Aim: Extract the section of the entries that begins with the line containing "Open the browser three-dot menu" and ends with the line containing "Choose Logical System", both lines included, and reproduce those lines verbatim.

Extracted data entries:
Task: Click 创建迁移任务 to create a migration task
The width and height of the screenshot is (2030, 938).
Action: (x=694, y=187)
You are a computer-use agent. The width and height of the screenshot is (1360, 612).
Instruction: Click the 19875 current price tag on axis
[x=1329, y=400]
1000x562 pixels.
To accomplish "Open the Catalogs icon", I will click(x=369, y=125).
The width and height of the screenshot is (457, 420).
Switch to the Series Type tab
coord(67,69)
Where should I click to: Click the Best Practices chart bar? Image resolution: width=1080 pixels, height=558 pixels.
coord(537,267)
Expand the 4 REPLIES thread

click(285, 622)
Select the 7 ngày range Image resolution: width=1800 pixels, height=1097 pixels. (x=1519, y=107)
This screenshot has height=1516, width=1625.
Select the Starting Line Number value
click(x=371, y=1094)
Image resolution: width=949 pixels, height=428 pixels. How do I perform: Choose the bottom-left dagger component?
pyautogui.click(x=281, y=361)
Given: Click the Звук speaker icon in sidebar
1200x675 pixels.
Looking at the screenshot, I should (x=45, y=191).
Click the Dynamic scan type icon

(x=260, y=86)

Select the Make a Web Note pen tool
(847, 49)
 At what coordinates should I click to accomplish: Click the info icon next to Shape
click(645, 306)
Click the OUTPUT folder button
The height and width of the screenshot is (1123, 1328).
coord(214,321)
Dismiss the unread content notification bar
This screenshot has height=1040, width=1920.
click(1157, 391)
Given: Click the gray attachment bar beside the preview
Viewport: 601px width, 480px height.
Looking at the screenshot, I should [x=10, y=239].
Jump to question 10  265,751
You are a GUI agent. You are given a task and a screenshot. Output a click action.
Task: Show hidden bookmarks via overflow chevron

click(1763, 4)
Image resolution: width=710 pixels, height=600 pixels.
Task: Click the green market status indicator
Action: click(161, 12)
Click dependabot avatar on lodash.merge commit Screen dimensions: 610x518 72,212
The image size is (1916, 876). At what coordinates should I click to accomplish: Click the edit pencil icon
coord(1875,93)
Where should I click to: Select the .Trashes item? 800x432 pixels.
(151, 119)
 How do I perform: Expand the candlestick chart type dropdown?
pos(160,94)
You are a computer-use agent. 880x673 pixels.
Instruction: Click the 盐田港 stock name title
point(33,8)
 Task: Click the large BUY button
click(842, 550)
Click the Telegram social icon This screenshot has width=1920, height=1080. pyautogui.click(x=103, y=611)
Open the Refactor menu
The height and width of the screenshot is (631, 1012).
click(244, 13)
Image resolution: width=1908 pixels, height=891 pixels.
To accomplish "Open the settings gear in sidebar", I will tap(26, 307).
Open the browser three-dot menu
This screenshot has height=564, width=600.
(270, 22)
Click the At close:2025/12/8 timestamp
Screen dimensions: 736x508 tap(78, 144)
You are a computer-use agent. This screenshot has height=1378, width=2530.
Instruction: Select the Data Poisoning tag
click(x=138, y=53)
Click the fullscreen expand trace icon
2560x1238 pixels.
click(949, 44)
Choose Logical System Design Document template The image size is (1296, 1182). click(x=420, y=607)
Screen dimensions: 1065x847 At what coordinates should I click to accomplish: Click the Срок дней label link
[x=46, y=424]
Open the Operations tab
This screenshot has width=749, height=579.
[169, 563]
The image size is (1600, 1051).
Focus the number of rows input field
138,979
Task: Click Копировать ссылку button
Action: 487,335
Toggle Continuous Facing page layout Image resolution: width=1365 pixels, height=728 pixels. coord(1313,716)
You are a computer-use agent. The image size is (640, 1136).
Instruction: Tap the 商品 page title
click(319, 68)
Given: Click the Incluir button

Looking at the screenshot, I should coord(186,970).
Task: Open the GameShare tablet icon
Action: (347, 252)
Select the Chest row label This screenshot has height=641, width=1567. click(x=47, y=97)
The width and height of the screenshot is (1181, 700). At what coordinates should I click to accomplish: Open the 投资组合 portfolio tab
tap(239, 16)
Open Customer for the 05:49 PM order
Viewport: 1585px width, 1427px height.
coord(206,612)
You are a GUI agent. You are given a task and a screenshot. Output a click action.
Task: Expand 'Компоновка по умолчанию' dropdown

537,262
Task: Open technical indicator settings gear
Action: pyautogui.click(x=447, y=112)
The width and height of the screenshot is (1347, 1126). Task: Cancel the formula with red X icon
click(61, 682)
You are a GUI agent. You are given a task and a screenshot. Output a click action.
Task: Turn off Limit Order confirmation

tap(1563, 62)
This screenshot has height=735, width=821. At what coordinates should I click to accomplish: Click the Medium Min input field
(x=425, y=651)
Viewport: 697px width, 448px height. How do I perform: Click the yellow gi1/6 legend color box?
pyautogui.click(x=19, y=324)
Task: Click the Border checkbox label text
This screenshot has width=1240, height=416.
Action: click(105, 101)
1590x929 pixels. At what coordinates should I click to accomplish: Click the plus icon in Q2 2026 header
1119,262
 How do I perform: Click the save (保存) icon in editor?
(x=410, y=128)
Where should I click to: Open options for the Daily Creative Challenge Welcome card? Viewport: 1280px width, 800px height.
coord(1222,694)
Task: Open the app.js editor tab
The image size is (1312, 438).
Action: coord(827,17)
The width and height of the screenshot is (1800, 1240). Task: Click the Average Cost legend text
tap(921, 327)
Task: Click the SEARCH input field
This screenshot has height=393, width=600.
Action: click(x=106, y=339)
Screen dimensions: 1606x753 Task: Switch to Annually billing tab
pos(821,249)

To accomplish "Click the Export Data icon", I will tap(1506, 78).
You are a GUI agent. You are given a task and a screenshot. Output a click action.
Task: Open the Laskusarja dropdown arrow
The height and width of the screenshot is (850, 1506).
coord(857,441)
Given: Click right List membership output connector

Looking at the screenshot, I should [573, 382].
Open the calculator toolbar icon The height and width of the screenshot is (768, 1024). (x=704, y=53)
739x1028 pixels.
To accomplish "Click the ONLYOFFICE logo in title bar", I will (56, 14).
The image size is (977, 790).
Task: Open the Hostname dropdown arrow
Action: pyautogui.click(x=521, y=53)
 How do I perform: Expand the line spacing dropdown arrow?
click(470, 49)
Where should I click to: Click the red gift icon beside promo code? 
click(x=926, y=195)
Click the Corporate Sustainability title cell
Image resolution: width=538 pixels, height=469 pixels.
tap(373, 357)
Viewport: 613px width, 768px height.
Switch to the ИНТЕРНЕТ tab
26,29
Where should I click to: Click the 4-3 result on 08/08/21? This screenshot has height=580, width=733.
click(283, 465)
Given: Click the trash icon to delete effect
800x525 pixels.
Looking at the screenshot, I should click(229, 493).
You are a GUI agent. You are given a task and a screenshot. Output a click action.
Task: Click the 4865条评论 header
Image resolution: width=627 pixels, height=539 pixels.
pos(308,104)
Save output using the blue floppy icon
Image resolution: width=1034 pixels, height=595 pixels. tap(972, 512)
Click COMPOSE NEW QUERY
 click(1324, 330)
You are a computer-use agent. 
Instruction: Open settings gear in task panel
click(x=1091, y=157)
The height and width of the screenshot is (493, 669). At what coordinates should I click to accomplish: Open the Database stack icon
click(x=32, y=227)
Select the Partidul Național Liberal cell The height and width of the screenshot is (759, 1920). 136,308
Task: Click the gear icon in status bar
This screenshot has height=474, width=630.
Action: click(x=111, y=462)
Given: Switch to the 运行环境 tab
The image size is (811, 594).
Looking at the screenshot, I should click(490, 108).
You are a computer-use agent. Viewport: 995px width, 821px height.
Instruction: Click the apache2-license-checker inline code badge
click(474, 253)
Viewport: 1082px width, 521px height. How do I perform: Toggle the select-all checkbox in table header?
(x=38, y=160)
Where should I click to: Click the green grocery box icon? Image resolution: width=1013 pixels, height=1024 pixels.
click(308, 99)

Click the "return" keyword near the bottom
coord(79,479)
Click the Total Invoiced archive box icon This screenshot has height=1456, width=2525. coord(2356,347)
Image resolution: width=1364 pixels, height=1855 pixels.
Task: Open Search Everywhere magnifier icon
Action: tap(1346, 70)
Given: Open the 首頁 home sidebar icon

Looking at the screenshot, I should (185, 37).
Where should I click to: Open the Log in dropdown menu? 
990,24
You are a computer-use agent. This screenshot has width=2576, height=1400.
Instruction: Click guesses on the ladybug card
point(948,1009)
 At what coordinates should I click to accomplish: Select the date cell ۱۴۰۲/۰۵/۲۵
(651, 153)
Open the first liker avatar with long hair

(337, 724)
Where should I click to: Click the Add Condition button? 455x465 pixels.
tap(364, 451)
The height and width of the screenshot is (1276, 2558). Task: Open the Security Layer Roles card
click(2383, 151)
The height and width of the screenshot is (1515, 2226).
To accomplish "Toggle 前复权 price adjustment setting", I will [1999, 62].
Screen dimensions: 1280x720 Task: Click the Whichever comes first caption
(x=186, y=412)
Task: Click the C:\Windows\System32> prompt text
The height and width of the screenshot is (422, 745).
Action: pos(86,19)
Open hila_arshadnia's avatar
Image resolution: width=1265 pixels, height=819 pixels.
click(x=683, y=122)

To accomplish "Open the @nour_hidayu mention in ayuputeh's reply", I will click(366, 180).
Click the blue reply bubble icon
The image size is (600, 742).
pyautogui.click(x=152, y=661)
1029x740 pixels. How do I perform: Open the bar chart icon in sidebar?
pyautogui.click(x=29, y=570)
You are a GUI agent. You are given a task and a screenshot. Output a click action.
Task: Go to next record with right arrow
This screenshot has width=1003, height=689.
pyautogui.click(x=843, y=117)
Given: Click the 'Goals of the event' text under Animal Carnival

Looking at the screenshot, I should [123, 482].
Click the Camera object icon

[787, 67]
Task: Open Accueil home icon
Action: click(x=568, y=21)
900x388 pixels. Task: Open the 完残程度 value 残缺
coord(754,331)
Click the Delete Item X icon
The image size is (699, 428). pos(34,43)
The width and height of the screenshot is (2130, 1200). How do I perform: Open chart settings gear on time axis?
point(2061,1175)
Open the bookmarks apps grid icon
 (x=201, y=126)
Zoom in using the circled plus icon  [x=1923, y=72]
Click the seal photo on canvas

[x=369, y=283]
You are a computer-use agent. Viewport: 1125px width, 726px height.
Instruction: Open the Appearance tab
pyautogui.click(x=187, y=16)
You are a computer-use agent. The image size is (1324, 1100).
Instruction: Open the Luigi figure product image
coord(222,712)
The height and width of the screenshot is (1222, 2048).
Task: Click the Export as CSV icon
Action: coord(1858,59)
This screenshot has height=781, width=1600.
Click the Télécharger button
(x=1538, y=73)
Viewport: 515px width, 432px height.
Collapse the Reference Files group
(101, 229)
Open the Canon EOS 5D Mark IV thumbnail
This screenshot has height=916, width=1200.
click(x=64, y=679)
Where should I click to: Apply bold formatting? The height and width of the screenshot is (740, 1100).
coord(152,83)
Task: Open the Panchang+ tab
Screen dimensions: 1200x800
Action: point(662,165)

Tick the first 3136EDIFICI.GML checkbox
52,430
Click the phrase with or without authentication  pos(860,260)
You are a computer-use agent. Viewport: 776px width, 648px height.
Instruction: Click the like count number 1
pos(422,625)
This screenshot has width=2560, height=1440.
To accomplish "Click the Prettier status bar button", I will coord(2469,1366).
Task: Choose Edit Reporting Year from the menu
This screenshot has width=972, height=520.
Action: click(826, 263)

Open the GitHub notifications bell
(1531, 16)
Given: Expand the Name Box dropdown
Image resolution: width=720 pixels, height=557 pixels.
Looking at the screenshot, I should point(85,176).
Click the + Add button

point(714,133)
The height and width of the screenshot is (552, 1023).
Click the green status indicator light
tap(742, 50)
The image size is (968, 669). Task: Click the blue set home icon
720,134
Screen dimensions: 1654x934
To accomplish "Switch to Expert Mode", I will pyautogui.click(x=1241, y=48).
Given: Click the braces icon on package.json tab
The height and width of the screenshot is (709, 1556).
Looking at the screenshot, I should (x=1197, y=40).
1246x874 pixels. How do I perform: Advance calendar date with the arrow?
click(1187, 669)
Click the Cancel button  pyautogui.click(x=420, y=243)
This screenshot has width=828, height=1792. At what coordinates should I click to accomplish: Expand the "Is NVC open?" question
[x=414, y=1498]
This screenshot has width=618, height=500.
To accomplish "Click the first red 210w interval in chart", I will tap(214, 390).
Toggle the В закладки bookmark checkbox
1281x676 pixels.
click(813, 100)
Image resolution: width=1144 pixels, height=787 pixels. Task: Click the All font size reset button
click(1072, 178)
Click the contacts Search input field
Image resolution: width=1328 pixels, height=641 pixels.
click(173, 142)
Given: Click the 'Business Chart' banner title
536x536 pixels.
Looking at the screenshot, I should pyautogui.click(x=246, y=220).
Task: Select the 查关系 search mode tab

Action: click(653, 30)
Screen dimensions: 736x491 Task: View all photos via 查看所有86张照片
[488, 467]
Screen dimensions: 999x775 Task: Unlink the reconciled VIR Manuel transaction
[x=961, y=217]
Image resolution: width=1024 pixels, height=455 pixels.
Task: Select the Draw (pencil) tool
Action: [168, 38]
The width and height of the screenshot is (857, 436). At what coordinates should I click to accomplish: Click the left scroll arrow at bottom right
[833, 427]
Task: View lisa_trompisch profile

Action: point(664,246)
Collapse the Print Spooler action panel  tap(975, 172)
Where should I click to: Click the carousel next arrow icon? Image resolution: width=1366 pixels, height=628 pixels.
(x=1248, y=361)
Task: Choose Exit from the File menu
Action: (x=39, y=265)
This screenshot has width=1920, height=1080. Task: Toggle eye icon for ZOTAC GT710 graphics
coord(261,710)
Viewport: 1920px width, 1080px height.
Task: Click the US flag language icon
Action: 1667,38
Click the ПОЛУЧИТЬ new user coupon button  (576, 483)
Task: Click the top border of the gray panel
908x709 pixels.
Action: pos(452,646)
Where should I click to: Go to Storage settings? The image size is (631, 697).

Written response:
Open the browser three-dot menu
This screenshot has height=564, width=600.
(270, 22)
Click the At close:2025/12/8 timestamp
Screen dimensions: 736x508 tap(78, 144)
You are a computer-use agent. This screenshot has height=1378, width=2530.
Instruction: Select the Data Poisoning tag
click(x=138, y=53)
Click the fullscreen expand trace icon
2560x1238 pixels.
click(949, 44)
Choose Logical System Design Document template The image size is (1296, 1182). click(x=420, y=607)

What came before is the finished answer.